Estratto del testo
Lettera Circolare in occasione del 300° anno della canonizzazione di San Felice da Cantalice (1515-1587)

Prot. N. 00289/12

Carissimi Fratelli,

Il 22 maggio 1712 papa Clemente XI innalzava agli onori degli altari iscrivendolo nell’albo dei Santi fra Felice da Cantalice. A trecento anni di distanza, in comunione con i fratelli della Provincia Romana, vogliamo ricordare la figura di questo Confratello, il primo santo del nostro Ordine. L’anno tricentenario coincide con l’anno dell’84° Capitolo generale diventando così occasione privilegiata per richiamare le radici della nostra storia e aprirci ad accogliere lo Spirito per essere memoria vivente della presenza di Cristo nel mondo.

Inclinate l’orecchio del cuore ed obbedite alla voce del Figlio di Dio.

Custodite nelle profondità di tutto il vostro cuore i suoi precetti

e adempite perfettamente i suoi consigli.

San Francesco d’Assisi, Lettera al Capitolo generale e a tutti i frati (FF, 216).

I. Breve profilo biografico di fra Felice

1. Anni difficili per un Ordine nato da poco.

Dati sugli elementi e sulla posizione del testo
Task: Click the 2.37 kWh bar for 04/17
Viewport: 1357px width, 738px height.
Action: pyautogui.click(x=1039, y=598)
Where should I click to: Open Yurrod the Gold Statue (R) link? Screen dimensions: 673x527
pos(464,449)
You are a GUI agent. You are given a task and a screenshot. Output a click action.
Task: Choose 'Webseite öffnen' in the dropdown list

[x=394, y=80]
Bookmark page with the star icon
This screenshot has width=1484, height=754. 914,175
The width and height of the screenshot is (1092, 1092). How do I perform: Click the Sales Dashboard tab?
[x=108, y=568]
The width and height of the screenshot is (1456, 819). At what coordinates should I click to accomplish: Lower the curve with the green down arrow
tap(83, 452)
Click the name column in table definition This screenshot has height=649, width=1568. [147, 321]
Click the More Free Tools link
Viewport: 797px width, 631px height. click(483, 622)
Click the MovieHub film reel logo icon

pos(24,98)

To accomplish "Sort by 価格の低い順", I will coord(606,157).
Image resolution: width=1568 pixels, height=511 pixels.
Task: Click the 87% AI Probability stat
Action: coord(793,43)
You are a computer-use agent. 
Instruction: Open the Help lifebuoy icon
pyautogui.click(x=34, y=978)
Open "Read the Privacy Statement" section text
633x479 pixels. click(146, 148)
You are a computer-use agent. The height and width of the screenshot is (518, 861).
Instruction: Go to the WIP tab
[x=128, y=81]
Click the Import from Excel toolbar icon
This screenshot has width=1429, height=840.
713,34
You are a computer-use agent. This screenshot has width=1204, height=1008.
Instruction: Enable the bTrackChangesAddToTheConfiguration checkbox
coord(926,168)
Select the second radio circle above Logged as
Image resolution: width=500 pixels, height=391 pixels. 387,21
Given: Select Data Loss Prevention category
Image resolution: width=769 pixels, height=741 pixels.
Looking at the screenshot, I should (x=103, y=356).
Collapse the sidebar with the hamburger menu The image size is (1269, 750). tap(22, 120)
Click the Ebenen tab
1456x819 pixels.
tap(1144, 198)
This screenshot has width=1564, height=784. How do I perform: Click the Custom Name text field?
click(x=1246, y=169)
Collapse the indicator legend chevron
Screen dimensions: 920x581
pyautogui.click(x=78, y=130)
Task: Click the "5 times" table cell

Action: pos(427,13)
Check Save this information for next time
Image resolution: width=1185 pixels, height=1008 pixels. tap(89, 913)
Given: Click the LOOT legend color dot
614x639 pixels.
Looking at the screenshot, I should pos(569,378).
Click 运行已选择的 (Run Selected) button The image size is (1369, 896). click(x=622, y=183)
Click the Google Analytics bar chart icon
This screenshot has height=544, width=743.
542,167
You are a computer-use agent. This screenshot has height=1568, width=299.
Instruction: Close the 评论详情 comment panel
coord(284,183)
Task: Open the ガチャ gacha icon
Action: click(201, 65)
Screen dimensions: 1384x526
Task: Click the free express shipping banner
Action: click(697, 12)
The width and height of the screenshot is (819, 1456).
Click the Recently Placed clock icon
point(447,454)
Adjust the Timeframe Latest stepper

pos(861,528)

Compiti
• a. Secondo la lettera circolare, in quale giorno papa Clemente XI iscrisse fra Felice da Cantalice nell'albo dei Santi?
• b. Per favore, trascrivi parola per parola il passo della lettera circolare che parte dalle parole "Lettera Circolare in" e si chiude dopo le parole "Cristo nel mondo.".

Soluzioni dei compiti
• a. Il 22 maggio 1712.

• b.
Lettera Circolare in occasione del 300° anno della canonizzazione di San Felice da Cantalice (1515-1587)

Prot. N. 00289/12

Carissimi Fratelli,

Il 22 maggio 1712 papa Clemente XI innalzava agli onori degli altari iscrivendolo nell’albo dei Santi fra Felice da Cantalice. A trecento anni di distanza, in comunione con i fratelli della Provincia Romana, vogliamo ricordare la figura di questo Confratello, il primo santo del nostro Ordine. L’anno tricentenario coincide con l’anno dell’84° Capitolo generale diventando così occasione privilegiata per richiamare le radici della nostra storia e aprirci ad accogliere lo Spirito per essere memoria vivente della presenza di Cristo nel mondo.